И мне стало интересно: может, всех нас – Маклиша, меня, остальных – пометили еще до рождения, приклеили к нам этикетку, присвоили какой-то тайный знак. Если так, никто ничего изменить не способен. Мы все ввязались в дикую гонку. Играем в игру так, как она устроена, либо не играем вообще. Если этот тайный знак – правда, нечестно и судить кого-то… И я надеялся, что Маклиш меня судить не станет.
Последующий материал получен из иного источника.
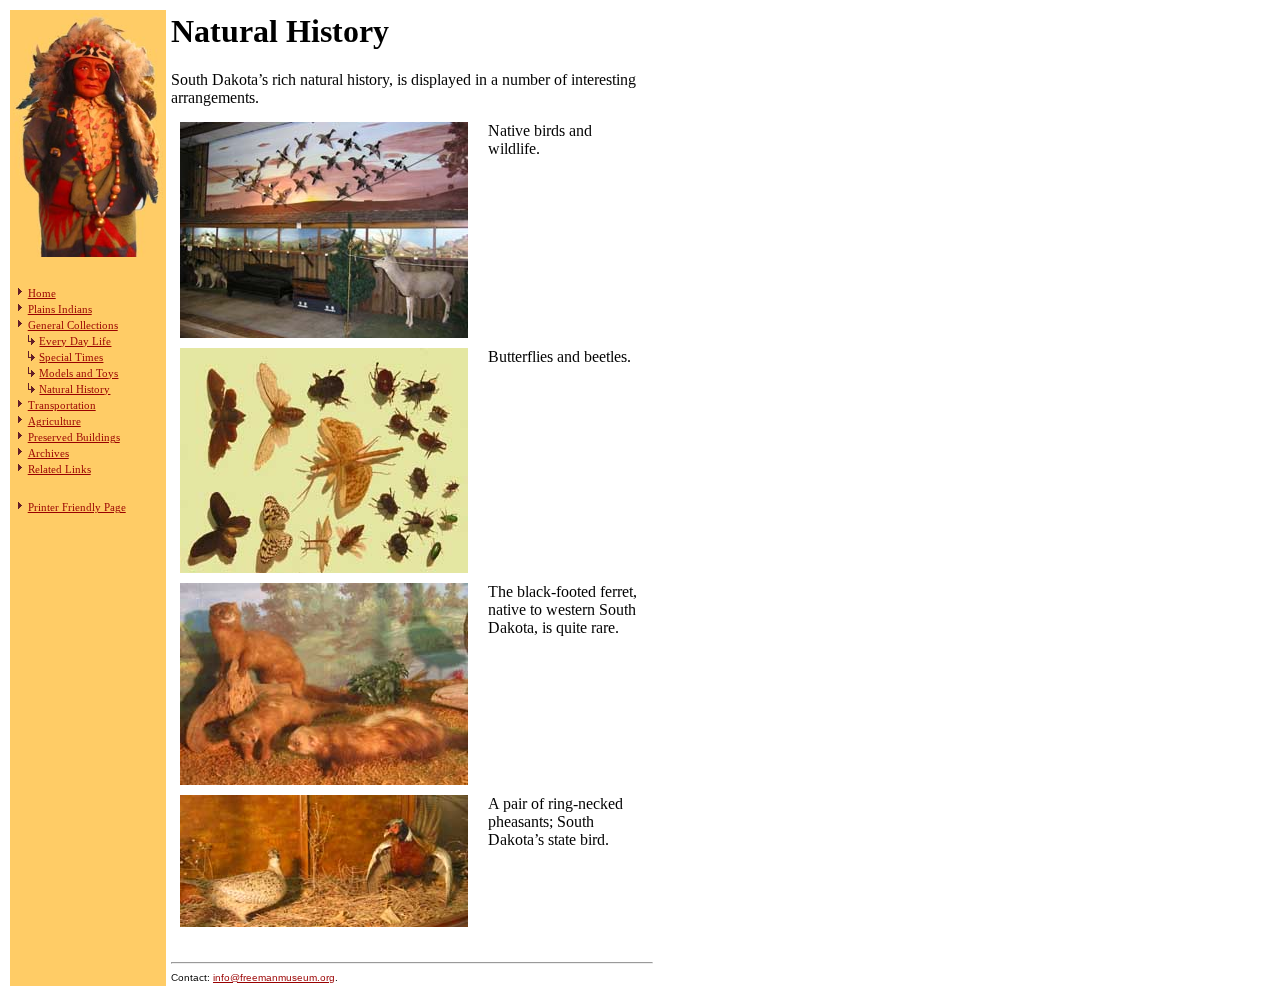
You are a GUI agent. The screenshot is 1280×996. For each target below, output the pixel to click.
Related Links (59, 469)
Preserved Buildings (74, 437)
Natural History (74, 389)
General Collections (73, 325)
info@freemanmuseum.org (274, 977)
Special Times (71, 357)
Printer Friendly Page (77, 507)
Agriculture (54, 421)
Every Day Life (75, 341)
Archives (48, 453)
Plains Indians (60, 309)
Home (42, 293)
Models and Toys (78, 373)
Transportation (62, 405)
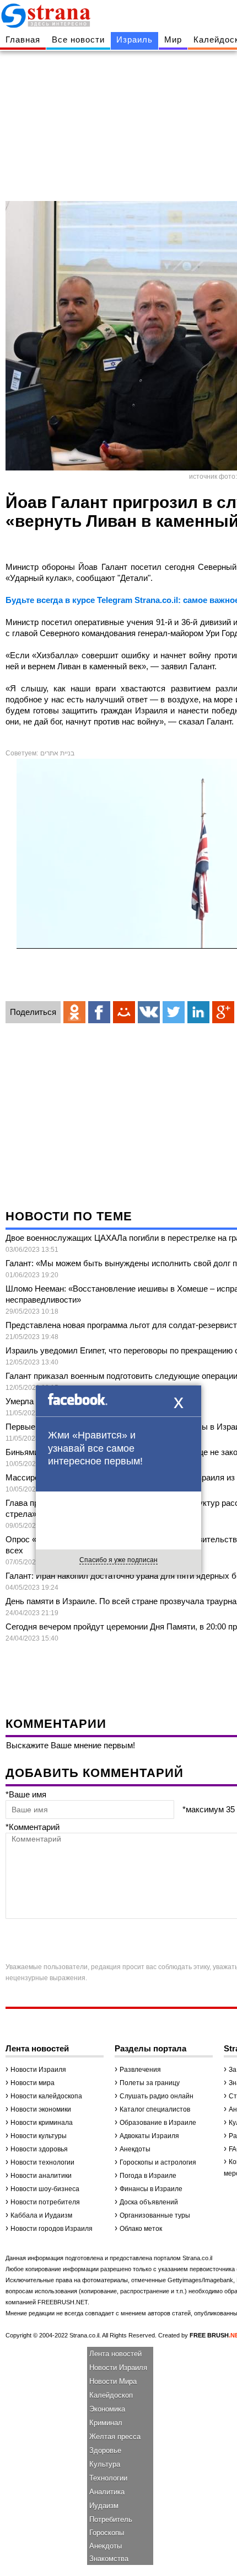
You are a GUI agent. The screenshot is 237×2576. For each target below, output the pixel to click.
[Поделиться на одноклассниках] (74, 1012)
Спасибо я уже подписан (118, 1560)
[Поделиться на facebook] (99, 1012)
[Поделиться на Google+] (223, 1012)
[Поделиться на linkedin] (198, 1012)
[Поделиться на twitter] (174, 1012)
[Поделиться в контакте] (149, 1012)
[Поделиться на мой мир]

Пора было уезжать. Если бы я задержался у Арчи, пришлось бы у него поселиться. Я спросил у него – просто из любопытства, – почему он не хочет написать песни сам. Он ответил, что песен не пишет, а его пьесе нужен другой голос, другой угол зрения: иногда мы погрязаем в самодовольстве. По пути обратно через ручеек мне казалось, что я вижу маленькие излучины большой реки. Пьеса Арчи была слишком тяжела, слишком пропитана полночным убийством. Я никак не мог разделять ее цели, но познакомиться с Арчи было здорово – с человеком, дотронувшимся до луны, когда большинство из нас едва отрывалось от земли. В каком-то смысле он научил меня переплывать Атлантику. Мне хотелось поблагодарить его, но оказалось, что это трудно. Мы помахали друг другу у дороги, и я знал, что больше никогда его не увижу.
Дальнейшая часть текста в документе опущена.